In Sachsen gebraut

Ein "Helles" für Nordhausen

Wippertaler Getränke bringt anlässlich des Stadtjubiläums im kommenden Jahr schon jetzt mit "Nordhäuser Hell" eine neue regionale Eigenmarke auf den Markt...

Carolin Arnold-Winsel und Axel Schumann präsentieren das neue "Helle" (Foto: nnz) Carolin Arnold-Winsel und Axel Schumann präsentieren das neue "Helle" (Foto: nnz) Mit dem neuen Hellbier setzt Wippertaler Getränke bewusst ein Zeichen für Regionalität und bezahlbaren Biergenuss. „Neben Altstadt Bier und Harzer Urtyp ist Nordhäuser Hell unsere dritte Eigenmarke aktuell als Hellbier. Wir wollen mit unseren Eigenmarken in der Region ein Zeichen setzen, entgegen des Preiswuchers der Großbrauereien. Bier muss schmecken und bezahlbar bleiben“, erklärt Peter Winsel. Gebraut wird das Bier bei der Brauerei Einsiedler in Chemnitz.
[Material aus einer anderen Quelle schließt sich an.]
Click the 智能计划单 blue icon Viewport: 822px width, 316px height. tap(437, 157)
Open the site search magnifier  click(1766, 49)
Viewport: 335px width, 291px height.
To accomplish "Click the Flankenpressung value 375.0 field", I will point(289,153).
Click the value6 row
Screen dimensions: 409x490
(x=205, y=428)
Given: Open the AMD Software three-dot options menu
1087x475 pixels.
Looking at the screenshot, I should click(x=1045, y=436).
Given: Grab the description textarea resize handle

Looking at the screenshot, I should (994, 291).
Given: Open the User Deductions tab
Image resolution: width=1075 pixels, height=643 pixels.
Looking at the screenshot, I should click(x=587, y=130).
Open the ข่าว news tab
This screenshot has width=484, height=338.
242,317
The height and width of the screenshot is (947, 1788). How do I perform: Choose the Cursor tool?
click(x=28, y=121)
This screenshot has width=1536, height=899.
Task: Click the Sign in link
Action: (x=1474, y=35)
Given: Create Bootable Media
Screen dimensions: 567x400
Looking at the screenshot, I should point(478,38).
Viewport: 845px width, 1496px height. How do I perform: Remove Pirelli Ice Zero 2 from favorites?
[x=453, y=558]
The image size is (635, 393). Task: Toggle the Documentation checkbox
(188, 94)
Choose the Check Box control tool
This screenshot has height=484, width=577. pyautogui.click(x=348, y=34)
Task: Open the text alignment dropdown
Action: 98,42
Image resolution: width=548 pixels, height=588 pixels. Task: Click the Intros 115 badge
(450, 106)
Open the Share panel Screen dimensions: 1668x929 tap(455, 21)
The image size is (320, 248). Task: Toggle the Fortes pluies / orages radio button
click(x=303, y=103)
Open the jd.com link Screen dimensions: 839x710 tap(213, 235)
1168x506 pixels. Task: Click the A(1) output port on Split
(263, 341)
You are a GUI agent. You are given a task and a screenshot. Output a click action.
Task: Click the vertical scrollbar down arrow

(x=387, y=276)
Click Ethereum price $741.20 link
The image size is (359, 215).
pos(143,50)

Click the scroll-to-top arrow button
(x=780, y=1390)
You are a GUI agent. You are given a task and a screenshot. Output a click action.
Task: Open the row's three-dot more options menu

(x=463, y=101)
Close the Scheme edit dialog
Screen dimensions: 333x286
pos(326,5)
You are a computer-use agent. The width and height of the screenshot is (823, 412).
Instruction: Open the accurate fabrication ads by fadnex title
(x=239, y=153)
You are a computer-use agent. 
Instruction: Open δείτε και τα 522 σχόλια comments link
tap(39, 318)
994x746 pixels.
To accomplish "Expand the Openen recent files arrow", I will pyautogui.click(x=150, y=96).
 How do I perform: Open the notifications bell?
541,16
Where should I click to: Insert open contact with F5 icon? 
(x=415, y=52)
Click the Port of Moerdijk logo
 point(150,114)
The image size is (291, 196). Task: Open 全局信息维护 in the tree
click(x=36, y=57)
Hellbiere liegen seit Jahren im Trend und erfreuen sich generationenübergreifend wachsender Beliebtheit. Einst vor allem in Bayern beheimatet, hat sich das Helle inzwischen nach dem Pils als eine der beliebtesten Biersorten etabliert.

So sieht das Etikett aus... (Foto: nnz) So sieht das Etikett aus... (Foto: nnz) Typisch seit der milde, süffige Geschmack und genau damit soll auch das Nordhäuser Hell punkten. Nach Angaben des Unternehmens ist es ein echter Geschmacks- und Preistipp für die Region. Für die Flasche wird 1,20 Euro verlangt.

Auch optisch setzt das neue Bier auf Lokalkolorit: Unterstützt wurde die Wippertaler Getränke GmbH beim Design von dem Nordhäuser Grafiker und Künstler Axel Schuhmann. Erhältlich ist das Nordhäuser Hell ab sofort in allen DGS-Getränkemärkten in Nordhausen und Sondershausen sowie in bekannten Partnermärkten. Als besonderes Extra gibt es zu jeder Kiste kostenlose Sammel-Aufkleber aus Nordhausen dazu.

Und für alle, die das Bier frisch gezapft genießen möchten: Schon in Kürze soll Nordhäuser Hell auch als Fassbier erhältlich sein.